**Given text**
Thanks Bernhard 
  you have helpfully distinguished between the two processes - there is 
certainly a movement of waters to symmetry replacements closer to a chain - and 
that gets documented in Remark 525 of the PDB file returned to authors - 
although then it is stripped out, I think, before the entry is released.

 But generally a renumbering is applied to all the waters - these are not 
actually moved but are re-ordered. And of course the number count of them may 
change - in order to accommodate any waters that are swapped in or out of the 
chain during the symmetry operation.

 Currently I don't think authors are given access to an audit of what is 
happening - they can of course check their favourite waters by a 
superimposition. Still have to say best way to avoid errors would be to check 
symmetry and re-order at the end of refinement, pre-deposition.

**Extracted records**

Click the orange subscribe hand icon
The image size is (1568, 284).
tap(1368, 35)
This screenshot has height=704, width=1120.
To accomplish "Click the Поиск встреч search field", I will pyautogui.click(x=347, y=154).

**Aim of the exercise**
Answer these from the message on water renumbering:
(a) Which remark in the PDB file returned to authors records the movement of waters to symmetry replacements?
(b) In the general renumbering, what is done to the waters instead of moving them?
(c) At what stage does the writer suggest checking symmetry and re-ordering to avoid errors?

**Solution**
(a) Remark 525
(b) They are re-ordered.
(c) At the end of refinement, before deposition.